What is a director’s loan, and why would you take one from your own company?
We talk about a director’s loan when you receive money from your company that is not a salary, a dividend or funds that you have previously introduced into the company. You also have to have an intention to repay the loan; otherwise, it will be considered a dividend, which will, of course, have personal tax implications.
Taking a loan from your own company has multiple advantages. There is no credit check involved, you can access the funds quickly, and if the loan is below the £10,000 threshold, then there is no potential benefit-in-kind issue to consider.
How do you record a loan?
Once you have withdrawn the required funds by transferring it from the business account to your personal one, your accountant will record it in your accounts in the director’s loan account. It will be shown on the balance sheet amongst other debtors at the end of the financial year.

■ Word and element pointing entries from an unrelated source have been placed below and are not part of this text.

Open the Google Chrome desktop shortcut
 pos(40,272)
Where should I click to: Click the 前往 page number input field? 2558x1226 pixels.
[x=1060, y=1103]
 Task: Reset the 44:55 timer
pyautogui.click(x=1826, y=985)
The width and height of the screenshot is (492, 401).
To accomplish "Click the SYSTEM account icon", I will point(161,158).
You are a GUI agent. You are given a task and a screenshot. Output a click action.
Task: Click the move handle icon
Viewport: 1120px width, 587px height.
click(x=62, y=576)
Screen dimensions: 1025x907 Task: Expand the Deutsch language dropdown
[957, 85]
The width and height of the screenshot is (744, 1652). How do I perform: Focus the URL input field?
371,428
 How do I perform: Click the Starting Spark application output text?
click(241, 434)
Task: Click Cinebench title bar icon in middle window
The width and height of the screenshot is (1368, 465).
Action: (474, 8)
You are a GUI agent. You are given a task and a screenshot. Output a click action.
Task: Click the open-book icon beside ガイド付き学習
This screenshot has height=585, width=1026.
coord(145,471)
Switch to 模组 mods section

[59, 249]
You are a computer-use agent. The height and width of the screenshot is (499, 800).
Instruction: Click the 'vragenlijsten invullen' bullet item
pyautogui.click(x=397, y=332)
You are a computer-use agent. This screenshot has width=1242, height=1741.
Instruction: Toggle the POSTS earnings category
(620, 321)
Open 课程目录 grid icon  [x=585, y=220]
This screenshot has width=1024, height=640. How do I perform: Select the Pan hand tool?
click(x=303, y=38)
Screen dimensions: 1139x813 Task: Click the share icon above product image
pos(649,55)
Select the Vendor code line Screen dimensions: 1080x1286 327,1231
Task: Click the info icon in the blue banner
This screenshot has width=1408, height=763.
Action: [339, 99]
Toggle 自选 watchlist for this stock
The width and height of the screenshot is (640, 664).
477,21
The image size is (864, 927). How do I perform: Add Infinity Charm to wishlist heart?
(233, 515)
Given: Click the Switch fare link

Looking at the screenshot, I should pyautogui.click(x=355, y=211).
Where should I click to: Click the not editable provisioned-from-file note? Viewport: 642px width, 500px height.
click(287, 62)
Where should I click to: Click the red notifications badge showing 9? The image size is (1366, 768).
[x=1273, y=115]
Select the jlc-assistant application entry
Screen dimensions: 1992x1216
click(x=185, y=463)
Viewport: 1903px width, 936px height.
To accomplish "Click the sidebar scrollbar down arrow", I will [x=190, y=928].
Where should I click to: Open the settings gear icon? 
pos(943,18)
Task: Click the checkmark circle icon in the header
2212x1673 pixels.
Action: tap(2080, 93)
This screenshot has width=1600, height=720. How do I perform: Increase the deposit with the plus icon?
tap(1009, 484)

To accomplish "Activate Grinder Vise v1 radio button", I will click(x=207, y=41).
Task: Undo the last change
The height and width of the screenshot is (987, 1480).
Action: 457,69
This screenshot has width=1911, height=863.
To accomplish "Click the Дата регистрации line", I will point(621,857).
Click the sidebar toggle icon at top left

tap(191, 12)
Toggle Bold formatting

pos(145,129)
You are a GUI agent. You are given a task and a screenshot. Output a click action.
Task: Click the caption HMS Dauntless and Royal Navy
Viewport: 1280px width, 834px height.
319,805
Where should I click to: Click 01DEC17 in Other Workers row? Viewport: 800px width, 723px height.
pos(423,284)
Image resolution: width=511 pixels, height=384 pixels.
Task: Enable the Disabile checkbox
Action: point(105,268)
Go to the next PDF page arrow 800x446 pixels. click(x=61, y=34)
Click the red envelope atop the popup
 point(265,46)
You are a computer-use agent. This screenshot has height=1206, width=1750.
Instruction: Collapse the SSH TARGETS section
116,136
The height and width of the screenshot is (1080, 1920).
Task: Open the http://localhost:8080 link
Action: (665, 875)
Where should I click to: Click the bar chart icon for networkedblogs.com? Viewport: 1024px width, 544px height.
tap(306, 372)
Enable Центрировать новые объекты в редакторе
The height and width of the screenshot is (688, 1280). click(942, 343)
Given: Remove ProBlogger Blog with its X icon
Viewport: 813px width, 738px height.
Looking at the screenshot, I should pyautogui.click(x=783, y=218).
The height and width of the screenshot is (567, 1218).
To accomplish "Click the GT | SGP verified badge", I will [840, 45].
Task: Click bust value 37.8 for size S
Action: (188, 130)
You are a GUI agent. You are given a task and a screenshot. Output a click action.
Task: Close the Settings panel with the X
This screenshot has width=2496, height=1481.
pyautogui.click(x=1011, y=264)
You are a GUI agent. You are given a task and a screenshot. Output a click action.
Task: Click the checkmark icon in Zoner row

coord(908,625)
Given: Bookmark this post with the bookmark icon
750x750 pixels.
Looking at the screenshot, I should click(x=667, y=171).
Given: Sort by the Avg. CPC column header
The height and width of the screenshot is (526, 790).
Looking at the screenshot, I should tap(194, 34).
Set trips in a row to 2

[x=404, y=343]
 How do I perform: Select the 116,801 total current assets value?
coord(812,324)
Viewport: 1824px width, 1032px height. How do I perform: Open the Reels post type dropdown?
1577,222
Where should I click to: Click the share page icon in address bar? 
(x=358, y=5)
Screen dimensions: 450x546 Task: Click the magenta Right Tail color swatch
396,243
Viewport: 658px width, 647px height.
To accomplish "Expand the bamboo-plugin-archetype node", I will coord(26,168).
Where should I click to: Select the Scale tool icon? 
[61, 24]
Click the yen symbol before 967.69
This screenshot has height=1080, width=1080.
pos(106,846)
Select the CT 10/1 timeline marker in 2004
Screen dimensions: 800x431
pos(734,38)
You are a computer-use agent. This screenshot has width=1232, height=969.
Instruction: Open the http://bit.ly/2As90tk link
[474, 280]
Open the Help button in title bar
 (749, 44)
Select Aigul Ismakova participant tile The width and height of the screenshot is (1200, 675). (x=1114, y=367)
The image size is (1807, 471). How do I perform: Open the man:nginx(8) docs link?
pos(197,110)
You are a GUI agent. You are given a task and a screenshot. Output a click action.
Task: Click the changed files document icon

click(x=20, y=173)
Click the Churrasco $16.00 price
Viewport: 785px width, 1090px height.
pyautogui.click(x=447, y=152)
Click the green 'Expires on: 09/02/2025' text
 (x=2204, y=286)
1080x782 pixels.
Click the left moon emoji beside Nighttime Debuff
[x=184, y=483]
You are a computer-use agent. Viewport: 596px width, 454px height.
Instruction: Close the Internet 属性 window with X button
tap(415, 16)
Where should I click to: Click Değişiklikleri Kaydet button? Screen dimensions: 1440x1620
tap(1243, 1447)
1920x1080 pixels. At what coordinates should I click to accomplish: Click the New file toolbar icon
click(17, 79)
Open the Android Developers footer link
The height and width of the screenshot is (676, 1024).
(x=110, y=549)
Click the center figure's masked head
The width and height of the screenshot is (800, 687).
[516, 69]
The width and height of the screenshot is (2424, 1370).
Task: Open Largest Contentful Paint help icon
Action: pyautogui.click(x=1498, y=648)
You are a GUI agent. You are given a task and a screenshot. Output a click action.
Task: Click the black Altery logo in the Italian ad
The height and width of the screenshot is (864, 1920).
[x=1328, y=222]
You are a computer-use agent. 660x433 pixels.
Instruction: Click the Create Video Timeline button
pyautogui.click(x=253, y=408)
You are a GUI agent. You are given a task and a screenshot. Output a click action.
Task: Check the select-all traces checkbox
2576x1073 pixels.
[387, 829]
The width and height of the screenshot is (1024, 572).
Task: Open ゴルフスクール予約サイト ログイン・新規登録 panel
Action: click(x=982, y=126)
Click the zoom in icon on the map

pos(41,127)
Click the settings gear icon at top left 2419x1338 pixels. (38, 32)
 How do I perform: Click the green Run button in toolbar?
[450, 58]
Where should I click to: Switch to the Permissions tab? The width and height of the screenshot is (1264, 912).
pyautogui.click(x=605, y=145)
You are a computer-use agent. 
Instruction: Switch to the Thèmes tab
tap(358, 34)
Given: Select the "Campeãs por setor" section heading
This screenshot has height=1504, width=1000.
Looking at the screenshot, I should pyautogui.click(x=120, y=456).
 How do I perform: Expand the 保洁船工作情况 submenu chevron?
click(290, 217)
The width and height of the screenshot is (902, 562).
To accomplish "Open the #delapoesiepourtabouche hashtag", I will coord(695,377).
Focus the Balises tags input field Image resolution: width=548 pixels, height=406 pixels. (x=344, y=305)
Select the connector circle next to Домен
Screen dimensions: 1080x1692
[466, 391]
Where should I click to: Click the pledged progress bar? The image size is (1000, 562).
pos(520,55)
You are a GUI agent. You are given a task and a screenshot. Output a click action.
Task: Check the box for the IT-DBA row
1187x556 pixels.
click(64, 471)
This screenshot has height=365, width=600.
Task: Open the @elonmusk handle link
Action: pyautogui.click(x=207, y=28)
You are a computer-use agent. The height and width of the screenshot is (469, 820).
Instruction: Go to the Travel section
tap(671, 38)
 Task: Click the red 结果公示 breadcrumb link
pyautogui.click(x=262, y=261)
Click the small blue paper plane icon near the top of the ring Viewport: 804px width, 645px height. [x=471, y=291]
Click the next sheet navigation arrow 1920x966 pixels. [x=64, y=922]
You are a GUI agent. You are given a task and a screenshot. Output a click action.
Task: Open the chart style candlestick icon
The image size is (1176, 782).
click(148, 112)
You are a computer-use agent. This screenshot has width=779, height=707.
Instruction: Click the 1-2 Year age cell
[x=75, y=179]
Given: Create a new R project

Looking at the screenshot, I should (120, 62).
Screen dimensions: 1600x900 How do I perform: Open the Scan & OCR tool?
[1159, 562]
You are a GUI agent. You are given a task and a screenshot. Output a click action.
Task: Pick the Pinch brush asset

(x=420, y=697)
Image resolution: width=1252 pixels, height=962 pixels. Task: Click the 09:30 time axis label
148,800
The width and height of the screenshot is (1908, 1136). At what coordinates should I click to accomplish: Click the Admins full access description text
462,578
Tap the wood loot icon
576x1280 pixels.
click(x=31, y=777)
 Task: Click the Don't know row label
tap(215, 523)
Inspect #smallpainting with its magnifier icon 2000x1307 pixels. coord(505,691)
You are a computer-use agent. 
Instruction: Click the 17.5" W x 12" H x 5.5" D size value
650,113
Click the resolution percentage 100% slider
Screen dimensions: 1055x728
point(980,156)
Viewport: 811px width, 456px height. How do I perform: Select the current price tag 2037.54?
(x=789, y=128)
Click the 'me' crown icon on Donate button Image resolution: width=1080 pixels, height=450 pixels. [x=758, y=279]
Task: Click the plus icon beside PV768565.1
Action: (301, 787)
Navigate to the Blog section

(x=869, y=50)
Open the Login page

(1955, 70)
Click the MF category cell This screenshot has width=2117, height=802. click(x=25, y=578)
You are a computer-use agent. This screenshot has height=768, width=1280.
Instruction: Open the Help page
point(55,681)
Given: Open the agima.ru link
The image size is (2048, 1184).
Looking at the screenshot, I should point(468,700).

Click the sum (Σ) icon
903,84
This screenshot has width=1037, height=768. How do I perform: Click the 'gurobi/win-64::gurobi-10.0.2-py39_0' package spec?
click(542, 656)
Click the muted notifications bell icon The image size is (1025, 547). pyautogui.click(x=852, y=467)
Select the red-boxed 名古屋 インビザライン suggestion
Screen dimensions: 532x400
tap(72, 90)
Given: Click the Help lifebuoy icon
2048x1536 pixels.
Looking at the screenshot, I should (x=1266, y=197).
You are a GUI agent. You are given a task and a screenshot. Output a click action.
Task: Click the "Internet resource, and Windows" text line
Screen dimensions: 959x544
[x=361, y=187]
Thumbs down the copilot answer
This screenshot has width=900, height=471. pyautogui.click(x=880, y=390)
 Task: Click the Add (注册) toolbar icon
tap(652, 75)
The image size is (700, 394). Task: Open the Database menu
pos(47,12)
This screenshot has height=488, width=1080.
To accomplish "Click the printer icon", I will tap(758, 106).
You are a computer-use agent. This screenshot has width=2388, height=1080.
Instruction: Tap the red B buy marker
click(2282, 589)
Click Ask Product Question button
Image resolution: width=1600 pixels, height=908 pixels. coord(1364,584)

Every time you make a repayment, inform your accountant, and they will reduce the balance.
Do you need to pay any interest?
As long as the amount is below £10,000, it is not a beneficial loan; however, if you go above this amount, then you may have to pay HMRC’s official interest rate for beneficial loans. It is 2.5% (currently) and is chargeable for the entire duration of time when the loan exceeded the £10K limit.
By paying this interest, you avoid a taxable benefit-in-kind. The value of the benefit is the interest you avoid paying by borrowing from your company, rather than a high-street lender.
What about taxes?
If you repay the loan within nine months from the financial year it was taken out then you are in the clear; otherwise you’ll have to pay 32.5% tax on it. Fortunately, the tax is recoverable once the loan is fully repaid. Unfortunately, the interest is not recoverable, however.
What is “bed and breakfasting”?
No, this is not turning into a tourism blog; we are talking about repaying a loan to then taking another one out within 30 days. HMRC will consider the original amount as still outstanding and the new amount as additional loan. On higher loans above £15K, this period may be extended further.
What do you need to be careful of?
Any director’s loan written off will have tax implications, so be sure you discuss it with your accountant before deciding.
HMRC – They monitor director’s loan accounts, especially the ones that are above £10,000 and ones that have been outstanding for a while (see bed and breakfasting rule above).